Mais il ne faut pas confondre obligation d’étiquetage, dans les restaurants collectifs et commerciaux, avec obligation d’acheter français. Et à cet égard, la filière volailles de chair, comme d’autres, fait l’amer constat que les bonnes volontés affichées dans les enquêtes d’opinion sont percutées par la réalité du porte-monnaie. Avant la Covid-19, près de 9 Français sur 10 (89 %) disaient préférer consommer de la volaille française plutôt qu’étrangère, dans une enquête de 2019 (Association de promotion de la volaille française / OpinionWay). « L’attente s’est renforcée après la crise, mais en consacrant 7 à 9 euros par jour et par personne à l’alimentation, c’est compliqué », juge Gilles Huttepain, vice-président de la Fédération des industries avicoles (FIA). « Citoyen de bon matin, consommateur passé le quart d’heure », comme dirait le ministre de l’Agriculture

L’Anvol a fait ses comptes : le filet de poulet s’affiche à 5,80 €/kg en France contre 4,20 €/kg en Pologne et 3,10 €/kg en Ukraine. L’écart s’explique par le différentiel de charges et le modèle d’élevage. Mais pas seulement. « Dans le cadre de sa politique de soutien aux pays en retard de développement, l’Europe attribue des aides à l’investissement dans la production et dans la transformation au sein de certains pays tiers, dénonce Jean-Michel Schaeffer. C’est autant de perte de compétitivité ».

"La hausse du coût de l’aliment, à des niveaux que je n’ai jamais vus, menace la contractualisation, qui caractérise 100% de notre filière depuis des décennies"
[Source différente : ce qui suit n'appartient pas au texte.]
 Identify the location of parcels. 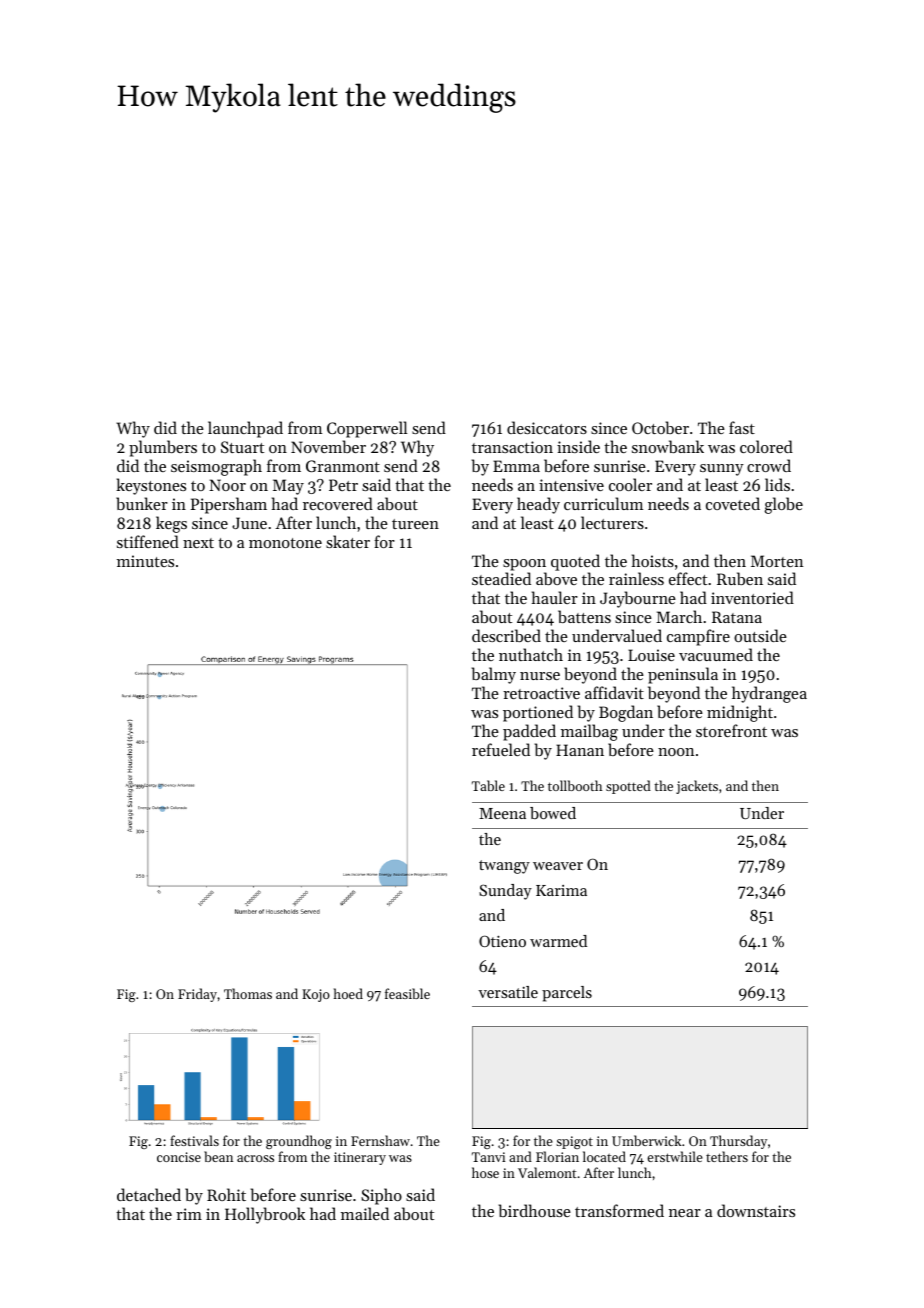
(567, 994).
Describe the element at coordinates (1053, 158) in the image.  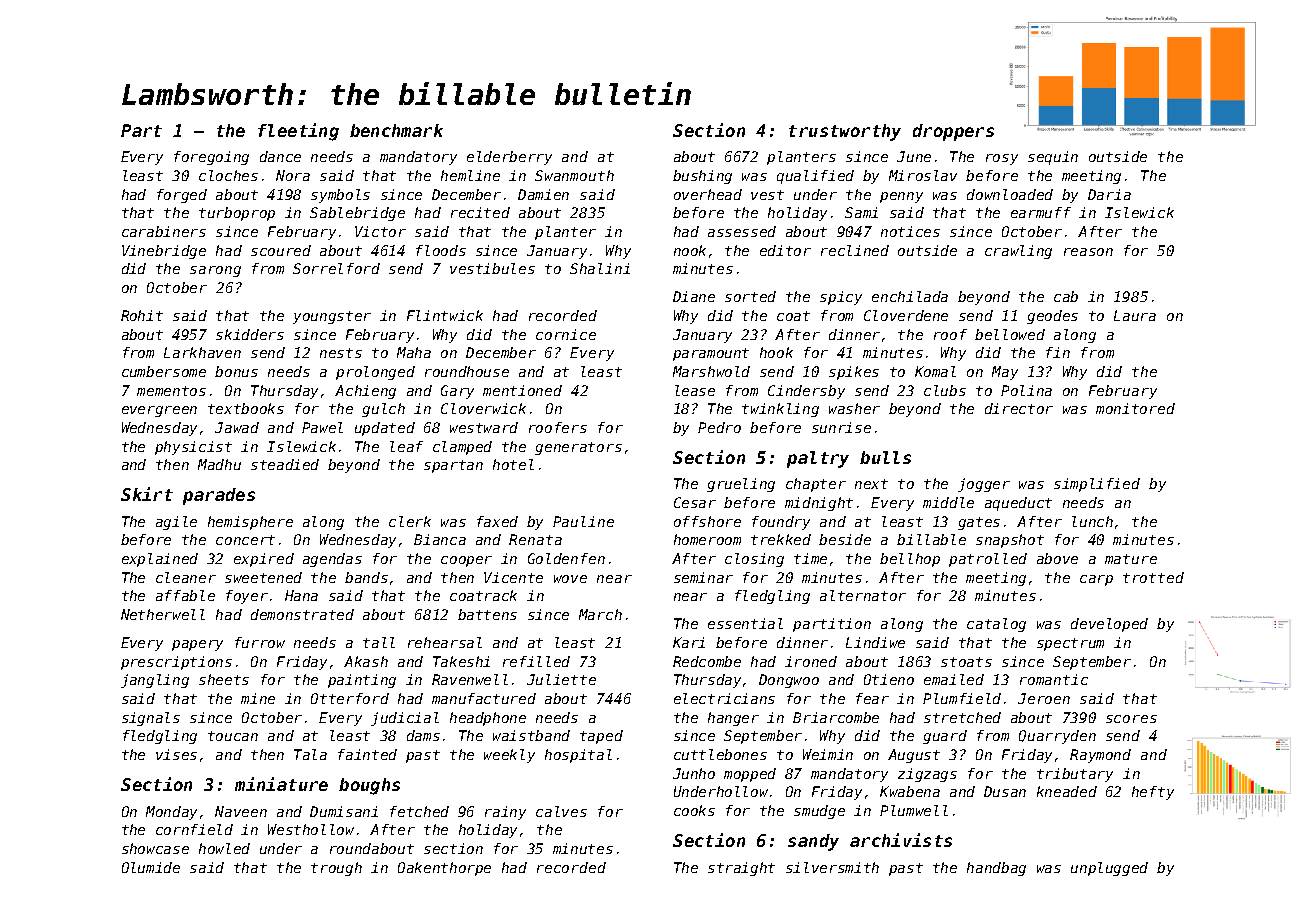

L’Anvol ne perd pas espoir de reconquérir le marché national et les consommateurs français, même si l’explosion du prix des matières premières, qui représentant 60 à 65% du coût de production des volailles, va peser de plus en plus sur le pouvoir d’achat. Du moins tant qu’ils sont répercutés sur le prix final. « La hausse du coût de l’aliment, à des niveaux que je n’ai jamais vus, menace la contractualisation, qui caractérise 100% de notre filière depuis des décennies », s’inquiète Gille Huttepain. Un comble l’heure d’Egalim 2.

Campagne, campagne...

Pour démontrer les gages de qualité de la filière française, l’Anvol s’apprête à lancer une campagne de communication, avec notamment la réalisation d’un film donnant à voir la réalité de l’élevage français (et accepter la construction de poulaillers de taille familiale) ou encore un blog pour tout savoir sur les volailles de chair. Et pour les candidats en campagne présidentielle, l’interprofession a aussi dressé sa liste de doléances. On retiendra celles consistant à soutenir l’investissement dans l’installation et la rénovation de poulaillers ou encore le renforcement de l’attractivité des métiers. Car sans élevages, sans éleveurs et sans forces vives, en présence d'une consommation en hausse, l'équation va devenir sacrément complexe.

 

Des interrogations sur la vaccination des palmipèdes

Sur le front de l’influenza aviaire, l’Anvol s’interroge, moins sur le fond que sur la forme, du dispositif expérimental de vaccination des palmipèdes, dont le démarrage est imminent. « Nous soutenons l’expérimentation mais il est très risqué d’annoncer le lancement d’une étude expérimentale en France avant d’avoir convaincu nos partenaires européens, voire nos clients internationaux, de l’intérêt scientifique de cette démarche, déclare Paul Lopez, président de la Fédération des industries avicoles (FIA). En génétique comme en viande, c’est un terrain particulièrement fertile pour nos pays concurrents qui se servent de ces déclarations pour dire que la France n’est plus un pays dans lequel on ne peut plus avoir confiance sur le plan sanitaire, ce qui est une hérésie. Suite aux premières déclarations, certaines entreprises de génétique ne comprennent pas que la France, ayant été le berceau des souches pour la diversification des volailles, prenne cette orientation. Ces entreprises ne vont plus investir en France et pourraient même quitter le territoire ».